Search posts on this blog

Tuesday, May 12, 2009

Chipping/Pitching Club Selection Drill

So by now you've probably noticed that most of my posts tend to revolve around the short game. There's a reason for this, about 2/3 of the shots you hit (and more like 80% if you shoot over 90) are from 60 yards and in. There is no better way to drop your scores quickly, no matter what your ability, than by improving your short game. The other benefit of practicing the short game is that the short swings you make will help you learn to make better contact and will help you improve your long game as well. This is why I spend 80% (or more) of my practice time on my short game, and why you should too.

Last night I developed a new drill that will help your chipping, your putting and as a result will help to lower your scores. Pick a 10-25 yard chip from 5-10 feet off the green. Drop 10-15 balls down and keep track of how many shots it takes you to get all the balls into the hole (no gimme's!). Then, try different clubs: sand wedges, lob wedges, pitching wedges, 8 irons, 6 irons, and figure out which club consistently produces the best results (gets the ball in the hole in the fewest total strokes).

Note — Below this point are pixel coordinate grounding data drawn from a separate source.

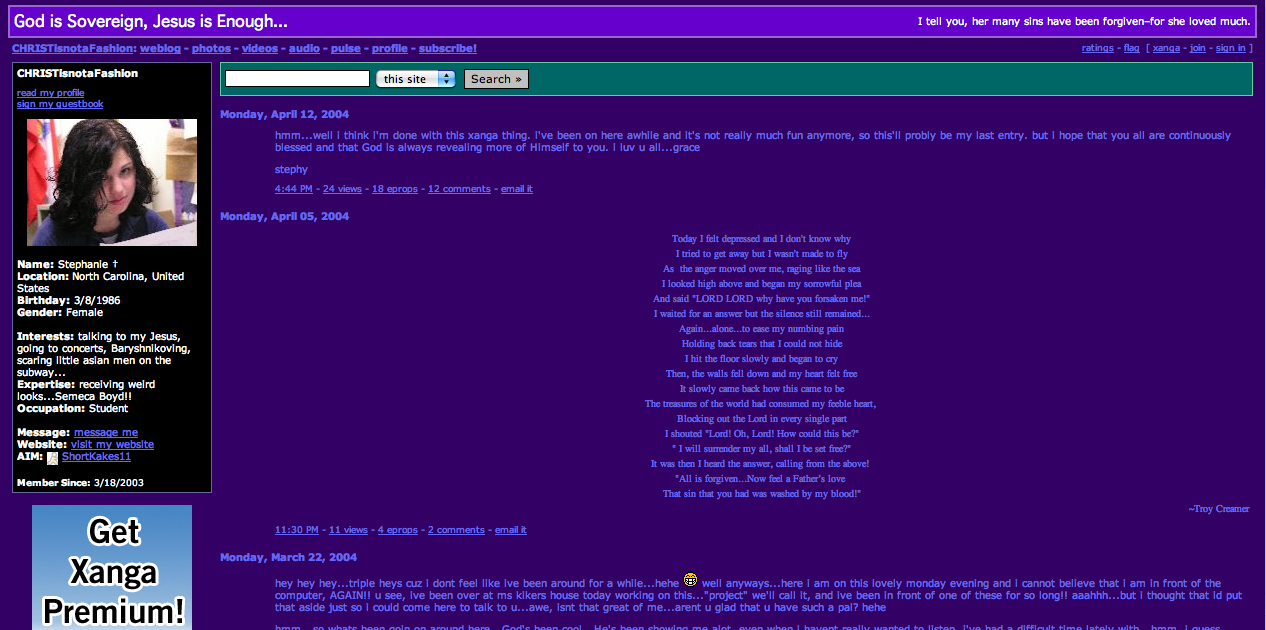
Task: Click the smiley emoticon in the March 22 entry
Action: (689, 581)
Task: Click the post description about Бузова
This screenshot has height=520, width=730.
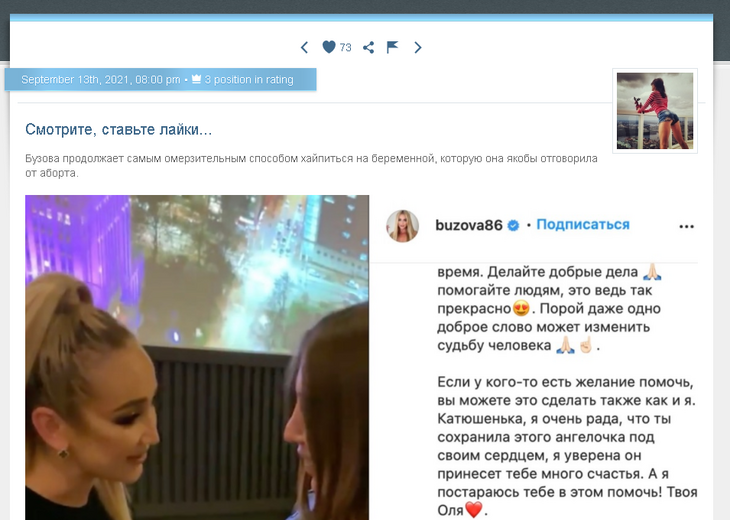Action: (x=310, y=165)
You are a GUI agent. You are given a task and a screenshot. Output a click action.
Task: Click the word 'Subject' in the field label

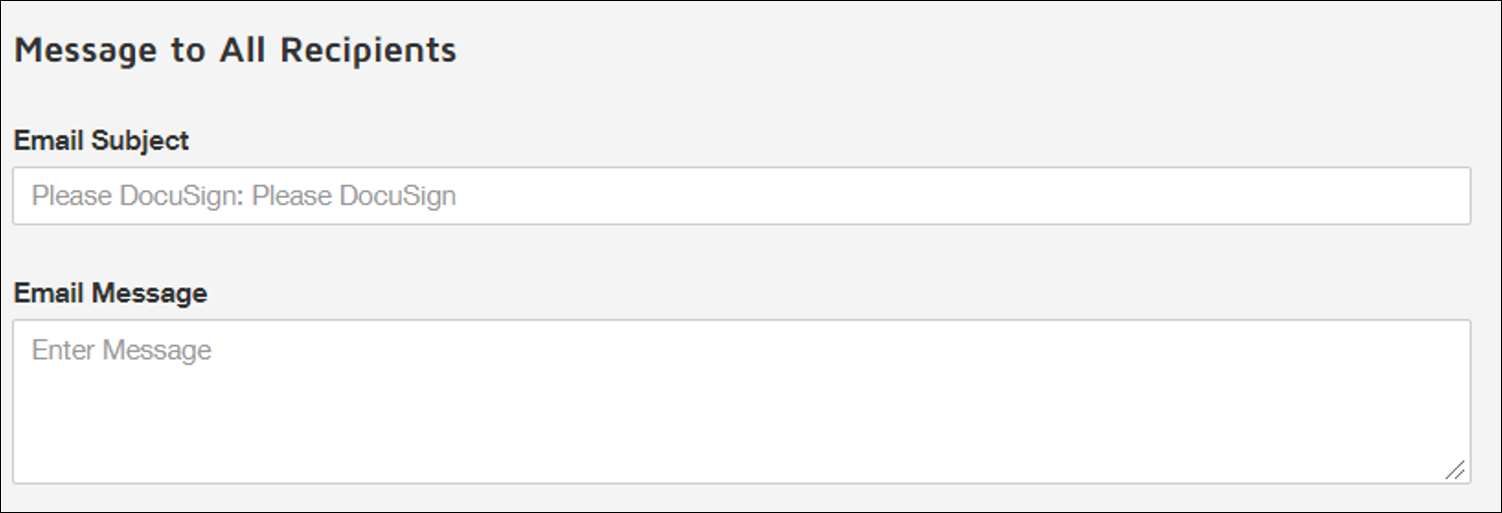tap(140, 141)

Since I preach a lot that using a lower lofted club (my personal favorite is the eight iron) with a smaller swing will produce the best results more often over time, I decided to put my own theory to the test. I tried an eight iron versus a pitching wedge and hit 30 shots with each club from a 15 yard chipping spot, then putted every ball out and counted up the totals.

The Results?

Pitching wedge: 30 shots, 0 shots holed, 22 shots up and down in two shots, 8 shots down in 3 shots for a grand total of 68 strokes.

8 iron: 30 shots, 5 shots holed!!! 26 shots down in two shots or less, 4 shots down in 3 shots for a grand total of 59 strokes.

So, with a pretty healthy sample size of 30 shots, that is a 9 shot reduction just by using an 8 iron instead of a pitching wedge. You can only imagine how much worse the totals would be with a sand wedge or a lob wedge compared to the 8 iron.

This method is not only a good drill to put pressure on you to get shots up and down, it can also be used for several chip and pitch shots around the green to help you determine which club you should use from various lies to score the best when you're on the course.